Furono fissate le nozze, e la sera della vigilia tutta la città fu
illuminata; volavano per l'aria ciambelline e maritozzi; i bambini per
strada si alzavano sulla punta dei piedi per afferrarle, e gridavano:
"Urrà", e fischiavano con le dita; era uno spettacolo straordinario.
"Eh sì, anch'io forse dovrei fare qualcosa!", pensò il figlio del
mercante; e comprò fuochi artificiali, petardi e tutto il resto, li mise
nel baule e si alzò in volo.
Che spettacolo! Che botti!
Tutti i turchi, a ogni botto, saltavano così in alto che le loro
babbucce sfioravano le orecchie; non si era mai visto uno spettacolo del
genere. Ora sì che era chiaro che quello era proprio il Dio dei turchi,
lo sposo promesso della principessa.
Quando il figlio del mercante fu ridisceso nel bosco, pensò: "Mi
piacerebbe ora recarmi in città e sentire che impressione ho fatto!" E
in fondo era normale che desiderasse una cosa del genere.
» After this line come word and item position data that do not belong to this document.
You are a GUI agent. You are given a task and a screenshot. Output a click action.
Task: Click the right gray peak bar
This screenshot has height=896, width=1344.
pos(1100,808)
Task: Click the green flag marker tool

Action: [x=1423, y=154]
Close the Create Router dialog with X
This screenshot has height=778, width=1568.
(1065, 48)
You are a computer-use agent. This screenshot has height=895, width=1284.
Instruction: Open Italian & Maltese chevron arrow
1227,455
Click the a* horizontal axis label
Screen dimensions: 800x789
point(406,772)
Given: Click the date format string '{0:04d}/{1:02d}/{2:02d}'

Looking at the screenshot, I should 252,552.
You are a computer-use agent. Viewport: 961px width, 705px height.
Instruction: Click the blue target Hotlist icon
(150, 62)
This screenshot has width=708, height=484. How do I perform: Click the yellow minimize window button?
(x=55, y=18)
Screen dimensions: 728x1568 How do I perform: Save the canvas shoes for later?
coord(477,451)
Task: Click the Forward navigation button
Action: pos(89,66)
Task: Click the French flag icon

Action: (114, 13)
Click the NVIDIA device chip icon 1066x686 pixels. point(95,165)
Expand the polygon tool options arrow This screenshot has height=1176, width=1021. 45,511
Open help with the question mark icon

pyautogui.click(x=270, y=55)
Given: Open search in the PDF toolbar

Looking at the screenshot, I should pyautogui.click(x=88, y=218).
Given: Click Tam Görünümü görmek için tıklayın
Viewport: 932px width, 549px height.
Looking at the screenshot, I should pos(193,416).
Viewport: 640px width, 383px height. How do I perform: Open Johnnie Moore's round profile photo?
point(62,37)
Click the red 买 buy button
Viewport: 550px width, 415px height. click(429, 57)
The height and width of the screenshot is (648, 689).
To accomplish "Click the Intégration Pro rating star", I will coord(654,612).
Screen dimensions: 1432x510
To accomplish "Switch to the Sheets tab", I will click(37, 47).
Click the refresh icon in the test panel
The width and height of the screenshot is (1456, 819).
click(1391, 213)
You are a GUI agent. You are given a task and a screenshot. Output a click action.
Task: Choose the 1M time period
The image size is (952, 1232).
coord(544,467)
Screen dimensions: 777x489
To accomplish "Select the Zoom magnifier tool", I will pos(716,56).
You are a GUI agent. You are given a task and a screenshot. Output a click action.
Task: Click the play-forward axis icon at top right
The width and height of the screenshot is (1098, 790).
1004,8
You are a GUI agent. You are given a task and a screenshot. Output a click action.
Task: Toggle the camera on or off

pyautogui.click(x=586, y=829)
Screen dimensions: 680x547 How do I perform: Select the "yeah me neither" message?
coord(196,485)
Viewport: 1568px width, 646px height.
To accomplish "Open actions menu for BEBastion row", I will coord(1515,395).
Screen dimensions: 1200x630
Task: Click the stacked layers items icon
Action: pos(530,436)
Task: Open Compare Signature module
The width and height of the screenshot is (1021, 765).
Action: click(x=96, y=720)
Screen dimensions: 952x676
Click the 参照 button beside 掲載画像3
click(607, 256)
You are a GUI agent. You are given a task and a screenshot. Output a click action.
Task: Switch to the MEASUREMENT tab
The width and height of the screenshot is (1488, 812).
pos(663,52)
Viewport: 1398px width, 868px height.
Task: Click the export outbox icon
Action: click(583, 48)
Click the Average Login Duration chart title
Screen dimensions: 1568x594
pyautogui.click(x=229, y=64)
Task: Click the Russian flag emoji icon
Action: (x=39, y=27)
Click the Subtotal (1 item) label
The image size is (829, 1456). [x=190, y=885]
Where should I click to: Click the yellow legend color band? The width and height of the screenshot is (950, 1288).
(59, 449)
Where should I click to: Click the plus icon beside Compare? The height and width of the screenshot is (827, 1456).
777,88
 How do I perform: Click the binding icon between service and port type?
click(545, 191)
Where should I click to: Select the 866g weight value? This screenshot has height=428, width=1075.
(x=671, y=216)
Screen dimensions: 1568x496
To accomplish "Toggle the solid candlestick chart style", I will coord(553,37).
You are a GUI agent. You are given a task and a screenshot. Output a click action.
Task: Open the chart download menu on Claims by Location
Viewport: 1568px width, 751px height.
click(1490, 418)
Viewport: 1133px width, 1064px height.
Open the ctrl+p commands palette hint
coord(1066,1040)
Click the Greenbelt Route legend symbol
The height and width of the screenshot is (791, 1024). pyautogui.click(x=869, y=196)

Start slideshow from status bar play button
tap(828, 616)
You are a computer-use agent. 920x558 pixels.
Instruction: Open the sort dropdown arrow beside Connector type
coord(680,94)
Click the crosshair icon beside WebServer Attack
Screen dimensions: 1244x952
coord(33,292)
Mamma mia, le cose che la gente non diceva! Tutti quelli a cui domandava
dicevano una cosa diversa, ma erano d'accordo: era stato straordinario.
"Io ho visto il Dio dei turchi in carne e ossa", gridava uno; "Aveva gli
occhi come stelle brillanti, e una barba come acqua spumeggiante".
"Volava su un tappeto di fuoco", diceva un altro; "e bellissimi angeli uscivano fuori dalle pieghe!"
Oh, quante belle cose sentiva dire sul suo conto! E il giorno dopo si sarebbe sposato.
Allora ritornò nel bosco, per rimettersi nel baule, ma dove mai si era
messo quel baule? Era bruciato! Una scintilla dei fuochi artificiali
c'era caduta dentro, poi il fuoco si era propagato, e così il baule era
ridotto in cenere. Ora non poteva più volare, né tornare dalla sua
fidanzata.
Lei rimase tutto il giorno sul tetto ad aspettare; e sta ancora
aspettando, mentre egli gira il mondo e racconta le sue fiabe: ma non
sono più così allegre come quella che raccontò sui fiammiferi.